Liputan14.id Kepulauan Selayar - Malam itu, Jumat, 19 Juli 2024, sekitar pukul 22.30 WITA, suasana Dusun Gollek, Desa Bontomarannu, Kecamatan Bontomanai, tiba-tiba berubah menjadi mencekam. Angin kencang dengan kecepatan lebih dari 40 km/jam menderu tanpa henti, mengguncang setiap sudut Desa kecil ini. Di tengah angin yang menggila, sebuah pohon kemiri setinggi 15 meter yang telah berdiri kokoh selama puluhan tahun, roboh menimpa rumah panggung kayu milik Mawanting, seorang lelaki tua berusia 76 tahun.
Saat kejadian, Mawanting dan keluarganya sedang berada di dalam rumah. Malam yang seharusnya tenang berubah menjadi mimpi buruk. Tiba-tiba, suara gemuruh keras terdengar memecah keheningan malam, membuat mereka terjaga dalam kepanikan. "Kraakk!" suara pohon yang tumbang menembus atap ruang tamu, memecah kesunyian dan hampir saja merenggut nyawa mereka yang sedang beristirahat di kamar tidur.
Di tengah kepanikan, Mawanting hanya bisa berdoa, berharap keajaiban terjadi. Dalam hitungan detik yang terasa seperti selamanya, ia memeluk erat keluarganya, bersyukur mereka semua selamat meski rumah mereka hancur berantakan. Rasa syok dan ketakutan masih jelas tergambar di wajah Mawanting ketika ia berusaha memahami bencana yang baru saja menimpa keluarganya.
Serka Andi Jumahir, Babinsa Desa Bontomarannu anggota Kodim 1415/Selayar dari Koramil 1415-04/Bontomatene, yang mendengar kabar tersebut langsung bergegas ke lokasi kejadian. Dengan langkah sigap, ia dan masyarakat segera mengevakuasi Mawanting dan keluarganya dari reruntuhan yang menakutkan itu. Tidak ada waktu untuk berpikir panjang, tindakan cepat dan tepat adalah satu-satunya pilihan.
Keesokan paginya, Sabtu 20 Juli 2024, masyarakat sekitar berkumpul bersama. Dalam semangat gotong royong yang tinggi, mereka bekerja bakti membersihkan pohon tumbang dan puing-puing rumah Mawanting. Keringat bercucuran, tetapi semangat tak pernah surut. Di balik setiap serpihan kayu yang diangkat, tersirat harapan dan tekad untuk membangun kembali rumah yang hancur.

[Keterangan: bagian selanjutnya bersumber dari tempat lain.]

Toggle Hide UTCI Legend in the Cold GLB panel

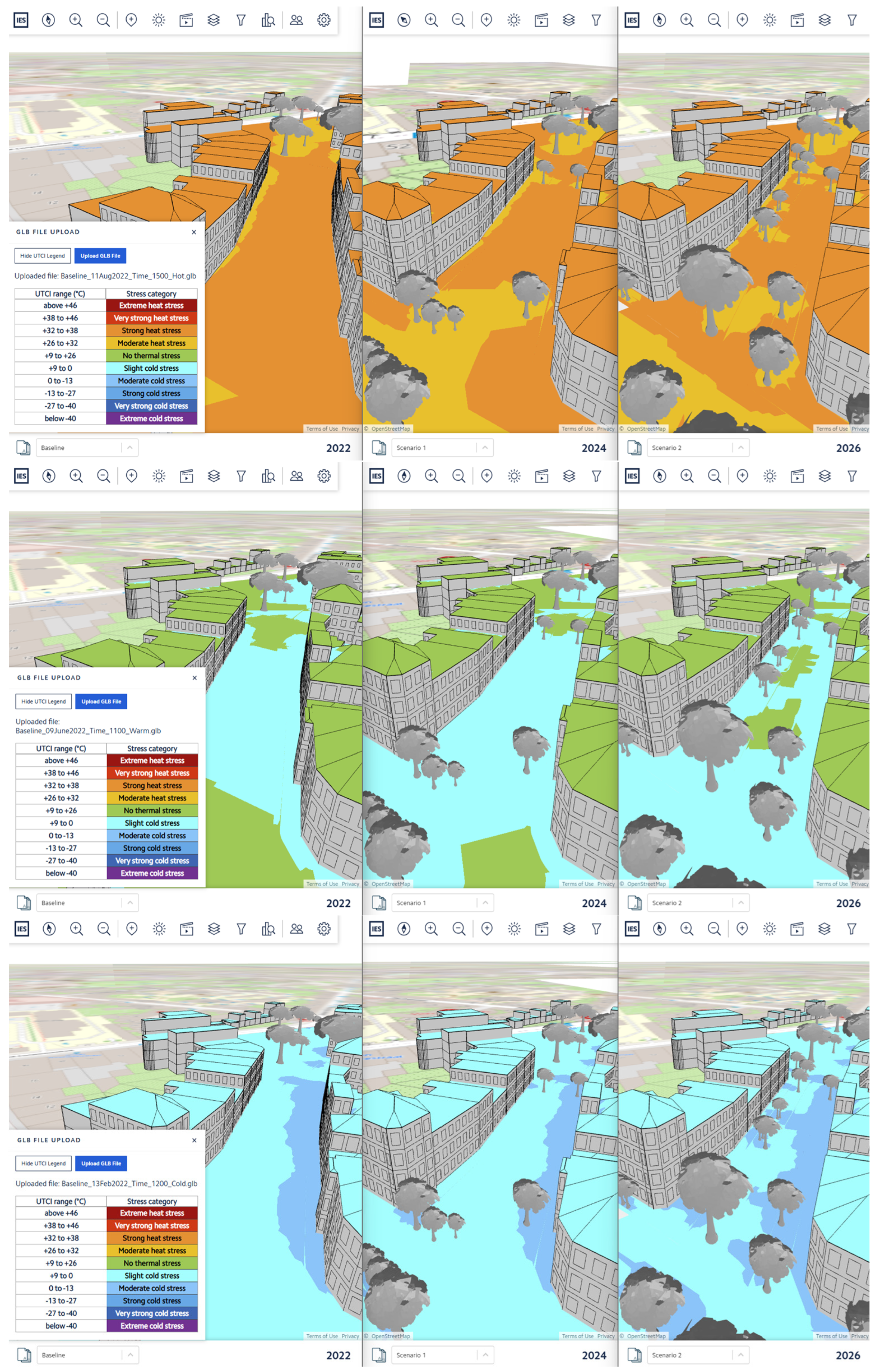pos(43,1163)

Koordinasi pun dilakukan dengan BPBD Kepulauan Selayar dan Dinas Sosial Kepulauan Selayar untuk membantu perbaikan rumah Mawanting. Dukungan dari berbagai pihak mengalir, menunjukkan bahwa dalam kesulitan, selalu ada tangan-tangan yang siap menolong. Meski kerugian materi diperkirakan mencapai sekitar ± 25 juta Rupiah, namun nyawa yang selamat jauh lebih berharga dari segalanya.
Ketika ditemui, Mawanting masih tampak trauma. Kejadian naas itu meninggalkan bekas mendalam dalam jiwanya. Namun, di tengah segala kehancuran dan kehilangan, ia tak lupa mengucap syukur kepada Allah SWT karena ia dan keluarganya masih diberi kesempatan untuk hidup. “Alhamdulillah, kami masih selamat,” ucapnya dengan mata yang berkaca-kaca, penuh keharuan dan kelegaan.
Kisah Mawanting adalah cerminan betapa rapuhnya kehidupan manusia di hadapan kekuatan alam. Dalam sekejap, angin kencang mampu merobohkan apa yang telah dibangun bertahun-tahun. Namun, di balik setiap tragedi, ada cerita tentang keberanian, kebersamaan, dan keteguhan hati. Mawanting dan keluarganya, dengan dukungan masyarakat dan pemerintah, akan membangun kembali rumah dan kehidupan mereka. Tragedi ini menjadi pengingat bahwa di tengah keterpurukan, selalu ada harapan dan kekuatan untuk bangkit kembali.
Selayar, yang dikenal dengan keindahan alamnya, kali ini menunjukkan sisi lain yang menantang. Namun, semangat dan kebersamaan masyarakatnya membuktikan bahwa tak ada badai yang tak bisa dilalui. Mawanting adalah bukti nyata bahwa kehidupan, betapapun rapuhnya, selalu layak untuk diperjuangkan.